With growing regional economic integration, transportation systems have become critical to regional development and economic vitality but vulnerable to disasters. However, the regional economic ...ripple effect of a disaster is difficult to quantify accurately, especially considering the cumulated influence of traffic disruptions. This study explored integrating transportation system analysis with economic modeling to capture the regional economic ripple effect. A state-of-the-art spatial computable general equilibrium model is leveraged to simulate the operation of the economic system, and the marginal rate of transport cost is introduced to reflect traffic network damage post-disaster.
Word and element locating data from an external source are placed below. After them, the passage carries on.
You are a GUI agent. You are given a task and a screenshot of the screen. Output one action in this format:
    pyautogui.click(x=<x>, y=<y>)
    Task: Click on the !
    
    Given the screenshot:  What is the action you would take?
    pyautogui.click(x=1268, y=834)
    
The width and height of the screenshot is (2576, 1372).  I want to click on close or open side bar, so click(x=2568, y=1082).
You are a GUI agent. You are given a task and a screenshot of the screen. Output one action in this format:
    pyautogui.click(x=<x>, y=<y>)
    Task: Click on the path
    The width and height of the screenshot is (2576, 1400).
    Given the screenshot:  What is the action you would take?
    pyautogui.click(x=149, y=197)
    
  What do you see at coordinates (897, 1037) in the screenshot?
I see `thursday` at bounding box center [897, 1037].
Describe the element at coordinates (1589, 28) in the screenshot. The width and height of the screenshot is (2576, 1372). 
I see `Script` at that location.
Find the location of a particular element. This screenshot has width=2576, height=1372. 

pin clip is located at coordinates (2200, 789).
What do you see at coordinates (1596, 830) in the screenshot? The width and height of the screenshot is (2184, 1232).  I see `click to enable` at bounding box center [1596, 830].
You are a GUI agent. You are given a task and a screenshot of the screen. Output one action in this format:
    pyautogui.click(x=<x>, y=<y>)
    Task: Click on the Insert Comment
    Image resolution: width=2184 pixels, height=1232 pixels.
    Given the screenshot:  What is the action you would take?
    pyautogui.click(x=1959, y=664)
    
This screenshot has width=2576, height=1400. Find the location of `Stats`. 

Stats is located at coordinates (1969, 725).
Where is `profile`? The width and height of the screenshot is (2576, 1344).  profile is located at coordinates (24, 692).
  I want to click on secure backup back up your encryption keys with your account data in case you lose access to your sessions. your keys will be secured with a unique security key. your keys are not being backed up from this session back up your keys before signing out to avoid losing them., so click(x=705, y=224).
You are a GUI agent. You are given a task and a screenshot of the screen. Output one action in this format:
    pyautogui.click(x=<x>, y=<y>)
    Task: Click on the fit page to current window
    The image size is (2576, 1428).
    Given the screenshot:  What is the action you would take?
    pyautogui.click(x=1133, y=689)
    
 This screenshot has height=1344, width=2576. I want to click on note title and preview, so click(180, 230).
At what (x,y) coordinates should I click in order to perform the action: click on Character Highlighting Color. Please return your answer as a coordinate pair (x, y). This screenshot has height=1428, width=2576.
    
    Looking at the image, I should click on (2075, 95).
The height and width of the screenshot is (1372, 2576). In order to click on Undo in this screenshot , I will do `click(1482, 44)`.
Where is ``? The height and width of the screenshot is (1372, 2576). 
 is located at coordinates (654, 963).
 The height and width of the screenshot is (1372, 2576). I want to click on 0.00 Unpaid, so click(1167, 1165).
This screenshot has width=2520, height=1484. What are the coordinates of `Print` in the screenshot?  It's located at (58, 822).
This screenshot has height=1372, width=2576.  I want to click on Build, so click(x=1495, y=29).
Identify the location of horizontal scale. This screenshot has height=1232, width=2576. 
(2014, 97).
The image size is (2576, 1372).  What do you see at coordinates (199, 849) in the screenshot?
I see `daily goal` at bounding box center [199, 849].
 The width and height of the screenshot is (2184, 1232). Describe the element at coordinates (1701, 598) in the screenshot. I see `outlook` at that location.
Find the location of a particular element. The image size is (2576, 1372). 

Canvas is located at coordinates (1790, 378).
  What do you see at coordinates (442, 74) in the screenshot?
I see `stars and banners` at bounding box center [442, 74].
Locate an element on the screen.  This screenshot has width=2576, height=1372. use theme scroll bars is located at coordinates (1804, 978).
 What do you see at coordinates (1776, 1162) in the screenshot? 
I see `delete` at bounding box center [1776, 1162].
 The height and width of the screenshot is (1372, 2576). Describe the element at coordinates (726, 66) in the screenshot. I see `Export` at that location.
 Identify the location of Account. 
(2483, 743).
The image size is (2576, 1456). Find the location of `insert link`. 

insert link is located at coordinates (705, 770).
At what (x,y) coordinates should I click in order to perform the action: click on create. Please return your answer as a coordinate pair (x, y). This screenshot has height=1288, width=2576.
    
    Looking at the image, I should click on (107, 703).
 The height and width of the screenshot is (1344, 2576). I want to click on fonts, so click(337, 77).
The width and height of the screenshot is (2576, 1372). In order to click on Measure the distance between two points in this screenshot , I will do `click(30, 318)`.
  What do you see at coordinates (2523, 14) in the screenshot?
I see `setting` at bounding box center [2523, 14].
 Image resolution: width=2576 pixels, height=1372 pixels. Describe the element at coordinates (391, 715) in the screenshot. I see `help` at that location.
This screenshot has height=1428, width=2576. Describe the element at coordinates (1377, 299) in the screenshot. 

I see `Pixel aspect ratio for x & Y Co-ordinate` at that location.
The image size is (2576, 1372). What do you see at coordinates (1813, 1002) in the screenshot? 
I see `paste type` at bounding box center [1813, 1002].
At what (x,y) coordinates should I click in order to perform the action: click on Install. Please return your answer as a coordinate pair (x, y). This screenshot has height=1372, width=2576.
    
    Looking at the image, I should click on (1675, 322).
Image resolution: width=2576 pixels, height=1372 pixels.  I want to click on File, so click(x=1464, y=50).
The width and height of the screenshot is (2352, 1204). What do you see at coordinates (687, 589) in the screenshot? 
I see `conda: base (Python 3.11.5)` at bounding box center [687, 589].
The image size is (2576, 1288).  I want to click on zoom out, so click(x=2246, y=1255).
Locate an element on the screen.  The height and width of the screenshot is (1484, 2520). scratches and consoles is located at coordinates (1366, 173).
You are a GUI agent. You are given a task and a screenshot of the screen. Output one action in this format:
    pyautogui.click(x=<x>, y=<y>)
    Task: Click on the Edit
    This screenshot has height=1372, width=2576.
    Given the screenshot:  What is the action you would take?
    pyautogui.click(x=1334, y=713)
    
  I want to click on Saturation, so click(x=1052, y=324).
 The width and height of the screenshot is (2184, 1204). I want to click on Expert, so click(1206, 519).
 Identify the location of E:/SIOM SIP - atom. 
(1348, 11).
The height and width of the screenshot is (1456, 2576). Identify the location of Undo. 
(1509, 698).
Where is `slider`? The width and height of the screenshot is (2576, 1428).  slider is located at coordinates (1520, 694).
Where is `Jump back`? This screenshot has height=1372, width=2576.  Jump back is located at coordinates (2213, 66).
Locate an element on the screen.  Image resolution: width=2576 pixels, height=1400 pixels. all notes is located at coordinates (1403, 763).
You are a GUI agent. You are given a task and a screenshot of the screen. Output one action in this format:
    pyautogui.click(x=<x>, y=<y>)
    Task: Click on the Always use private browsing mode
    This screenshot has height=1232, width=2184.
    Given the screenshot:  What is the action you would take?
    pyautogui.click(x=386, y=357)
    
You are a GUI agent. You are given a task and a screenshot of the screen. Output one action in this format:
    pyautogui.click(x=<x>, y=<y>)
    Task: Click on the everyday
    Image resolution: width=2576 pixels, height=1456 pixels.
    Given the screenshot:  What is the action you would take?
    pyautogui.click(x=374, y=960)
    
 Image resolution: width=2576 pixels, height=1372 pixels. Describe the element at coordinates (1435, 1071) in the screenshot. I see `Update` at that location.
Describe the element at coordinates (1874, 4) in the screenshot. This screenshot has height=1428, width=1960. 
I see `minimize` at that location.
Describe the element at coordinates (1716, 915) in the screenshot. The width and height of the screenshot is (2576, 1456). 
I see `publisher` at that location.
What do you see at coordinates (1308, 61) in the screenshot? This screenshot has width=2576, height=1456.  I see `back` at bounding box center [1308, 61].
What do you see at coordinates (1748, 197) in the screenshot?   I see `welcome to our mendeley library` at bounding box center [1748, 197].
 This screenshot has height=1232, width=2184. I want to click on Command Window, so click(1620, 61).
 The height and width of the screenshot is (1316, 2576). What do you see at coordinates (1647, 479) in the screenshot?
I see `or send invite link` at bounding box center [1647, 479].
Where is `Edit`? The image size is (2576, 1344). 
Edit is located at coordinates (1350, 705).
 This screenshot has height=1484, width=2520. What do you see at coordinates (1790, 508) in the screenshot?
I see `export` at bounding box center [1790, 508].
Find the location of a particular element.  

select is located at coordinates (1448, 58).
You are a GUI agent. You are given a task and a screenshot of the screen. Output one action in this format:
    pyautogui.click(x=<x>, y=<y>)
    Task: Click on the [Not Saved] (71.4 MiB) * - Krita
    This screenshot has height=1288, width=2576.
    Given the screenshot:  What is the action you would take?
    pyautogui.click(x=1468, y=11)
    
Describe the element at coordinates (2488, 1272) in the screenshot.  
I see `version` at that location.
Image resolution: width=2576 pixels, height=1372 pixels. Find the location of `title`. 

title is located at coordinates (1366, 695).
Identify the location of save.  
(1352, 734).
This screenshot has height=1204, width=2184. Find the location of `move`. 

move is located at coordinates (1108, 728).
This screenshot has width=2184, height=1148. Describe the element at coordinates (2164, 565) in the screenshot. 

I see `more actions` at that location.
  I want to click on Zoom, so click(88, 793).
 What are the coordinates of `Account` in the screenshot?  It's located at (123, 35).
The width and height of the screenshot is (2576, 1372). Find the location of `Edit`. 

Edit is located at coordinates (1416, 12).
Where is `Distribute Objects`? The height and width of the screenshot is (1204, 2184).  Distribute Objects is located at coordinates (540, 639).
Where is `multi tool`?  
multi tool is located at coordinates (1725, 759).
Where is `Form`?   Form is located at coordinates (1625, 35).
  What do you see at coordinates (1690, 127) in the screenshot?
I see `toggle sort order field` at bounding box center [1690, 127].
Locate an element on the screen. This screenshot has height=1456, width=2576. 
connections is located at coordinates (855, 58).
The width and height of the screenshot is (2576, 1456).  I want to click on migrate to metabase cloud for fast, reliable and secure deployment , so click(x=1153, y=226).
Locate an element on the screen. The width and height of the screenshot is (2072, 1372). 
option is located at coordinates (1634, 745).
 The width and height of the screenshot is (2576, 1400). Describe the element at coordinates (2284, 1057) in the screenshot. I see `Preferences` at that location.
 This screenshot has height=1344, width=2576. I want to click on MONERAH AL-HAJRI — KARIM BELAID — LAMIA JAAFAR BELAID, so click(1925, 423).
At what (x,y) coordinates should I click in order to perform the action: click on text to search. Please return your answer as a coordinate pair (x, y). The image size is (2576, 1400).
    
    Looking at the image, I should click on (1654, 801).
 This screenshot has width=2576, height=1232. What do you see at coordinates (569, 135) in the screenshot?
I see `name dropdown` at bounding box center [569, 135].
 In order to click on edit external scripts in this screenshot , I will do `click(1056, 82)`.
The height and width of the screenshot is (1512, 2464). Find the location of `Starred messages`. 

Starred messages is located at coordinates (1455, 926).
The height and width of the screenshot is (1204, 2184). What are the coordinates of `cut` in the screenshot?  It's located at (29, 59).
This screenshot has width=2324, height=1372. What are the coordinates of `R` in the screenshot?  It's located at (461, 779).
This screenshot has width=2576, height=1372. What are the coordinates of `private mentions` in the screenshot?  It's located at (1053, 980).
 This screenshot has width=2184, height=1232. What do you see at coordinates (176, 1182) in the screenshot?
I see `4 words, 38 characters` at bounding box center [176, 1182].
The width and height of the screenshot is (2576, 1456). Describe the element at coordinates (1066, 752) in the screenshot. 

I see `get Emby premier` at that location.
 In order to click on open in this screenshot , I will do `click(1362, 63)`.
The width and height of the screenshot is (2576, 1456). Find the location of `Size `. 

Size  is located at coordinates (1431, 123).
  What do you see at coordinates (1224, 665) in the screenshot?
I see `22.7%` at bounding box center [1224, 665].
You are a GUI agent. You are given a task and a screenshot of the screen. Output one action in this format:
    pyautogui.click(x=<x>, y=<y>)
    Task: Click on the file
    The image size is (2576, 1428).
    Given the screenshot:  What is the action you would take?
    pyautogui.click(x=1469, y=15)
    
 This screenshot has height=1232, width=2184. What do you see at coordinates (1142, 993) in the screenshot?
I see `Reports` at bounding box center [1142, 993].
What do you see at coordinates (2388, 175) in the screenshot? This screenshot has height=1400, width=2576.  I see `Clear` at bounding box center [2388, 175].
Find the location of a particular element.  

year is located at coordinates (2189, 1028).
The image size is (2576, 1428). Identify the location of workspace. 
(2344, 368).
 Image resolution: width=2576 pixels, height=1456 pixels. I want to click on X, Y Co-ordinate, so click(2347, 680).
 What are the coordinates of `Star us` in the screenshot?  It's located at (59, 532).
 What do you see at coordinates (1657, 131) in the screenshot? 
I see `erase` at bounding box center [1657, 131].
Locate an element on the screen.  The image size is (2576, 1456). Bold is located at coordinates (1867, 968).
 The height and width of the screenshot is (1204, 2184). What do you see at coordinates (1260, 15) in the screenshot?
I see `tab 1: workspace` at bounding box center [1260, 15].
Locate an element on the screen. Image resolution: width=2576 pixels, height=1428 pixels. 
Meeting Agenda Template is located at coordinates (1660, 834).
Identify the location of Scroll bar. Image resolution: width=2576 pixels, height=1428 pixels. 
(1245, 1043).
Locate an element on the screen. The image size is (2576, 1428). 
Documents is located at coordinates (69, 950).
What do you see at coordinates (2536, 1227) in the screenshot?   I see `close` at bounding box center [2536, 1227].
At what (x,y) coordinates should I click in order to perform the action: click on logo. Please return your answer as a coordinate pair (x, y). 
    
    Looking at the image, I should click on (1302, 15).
The model is applied to the 50-year return period flood in 2020 in Hubei Province, China. The results show the following. First, when traffic disruption costs are considered, the total output loss of non-affected areas is 1.81 times than before, and non-negligible losses reach relatively remote zones of the country, such as the Northwest Comprehensive Economic Zone (36% of total ripple effects). Second, traffic disruptions have a significant hindering effect on regional trade activities, especially in the regional intermediate input—about three times more than before. The industries most sensitive to traffic disruptions were transportation, storage, and postal service (5 times), and processing and assembly manufacturing (4.4 times). Third, the longer the distance, the stronger traffic disruptions’ impact on interregional intermediate inputs. Thus, increasing investment in transportation infrastructure significantly contributes to mitigating disaster ripple effects and accelerating the process of industrial recovery in affected areas.